With stock options winding up in the hands of people who know little about the basics of investing, we thought some plain-spoken advice may be in order. For example, what criteria should employees consider when evaluating the significance of a financial institution's options program?

To help us provide an answer, we turned to two experts: Ryan Weeden, the project director in broad-based stock options for the National Center for Employee Ownership, Oakland, Calif.; and Howard Golden, a principal with William M. Mercer Inc., a New York-based human resources consulting company.

Here are several points worth considering:

The stock price's expected gain

All the options in the world amount to a hill of beans-or less-if the underlying stock doesn't someday move above the exercise price. "Option holders are future shareholders," says Mr. Weeden, adding that employees need to do a little old-fashioned fundamental research on the earnings prospects of their company.

The regularity and size of the offering

Obviously, options on 200 shares are better than those on 100. But some companies are making option grants an annual or semiannual gift, while others refrain from such a commitment. Find out what your company is doing.

The vesting period

Many companies won't let you keep all the gains related to the exercise of options and the resulting sale of stock unless you have worked there for a certain length of time. With "gradual vesting," a company might allow you to vest 20% each year for five years. This is the case at the Travelers Group. Other companies use "cliff vesting," which allows for 100% vesting but only after a set number of years.

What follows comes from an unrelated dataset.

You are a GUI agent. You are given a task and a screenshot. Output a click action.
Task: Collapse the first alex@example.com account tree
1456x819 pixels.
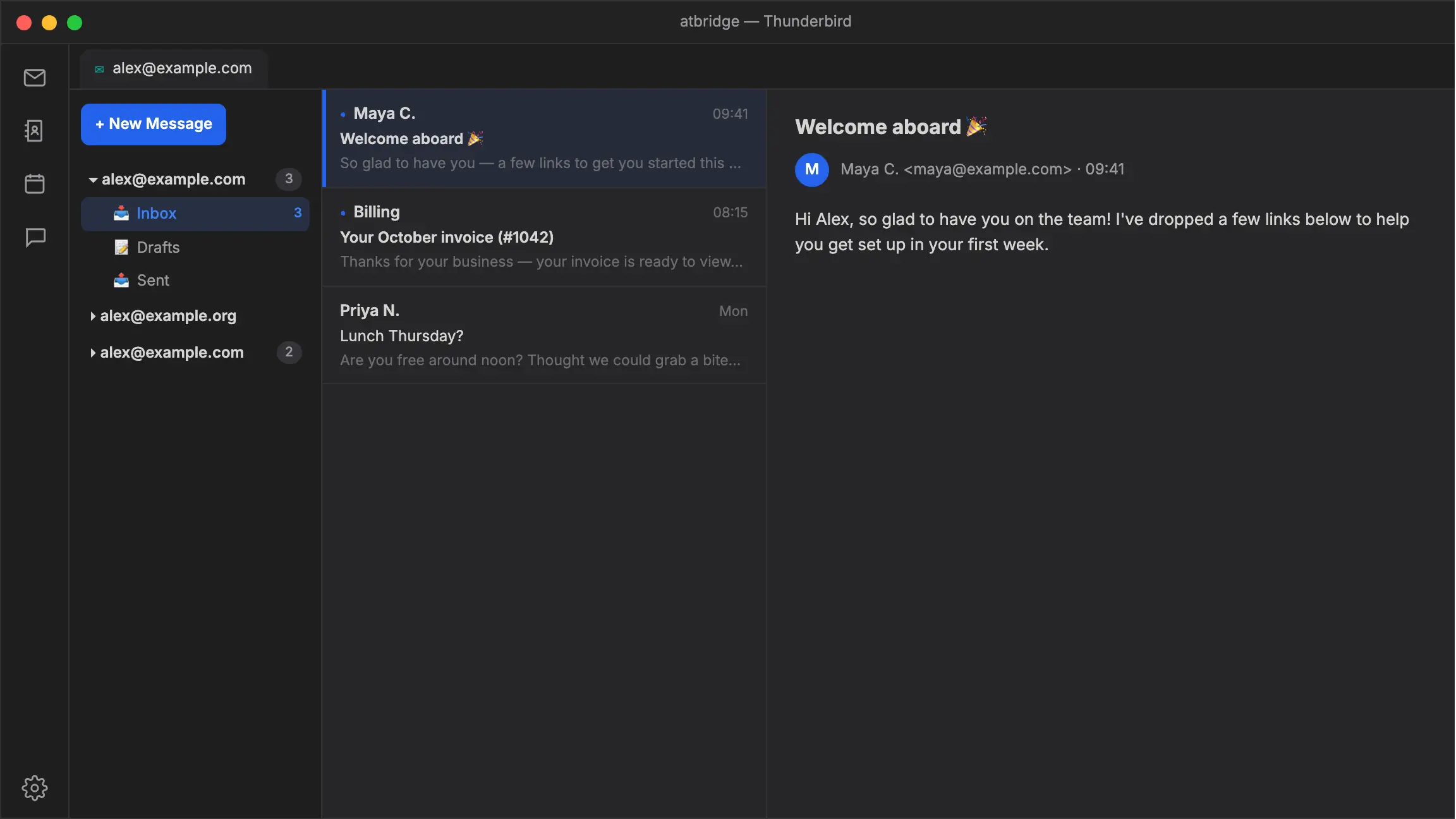(x=93, y=180)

Finally, R. David Simmons, a principal at Towers Perrin, cautions that stock options should be viewed in the context of a company's overall compensation package. "Are these options coming in addition to a good salary or in lieu of a good salary?" he asks.

If the answer is "in lieu of," then the employee needs to weigh the expected future gains of his or her options package against the cost of forfeiting a better salary and bonus somewhere else.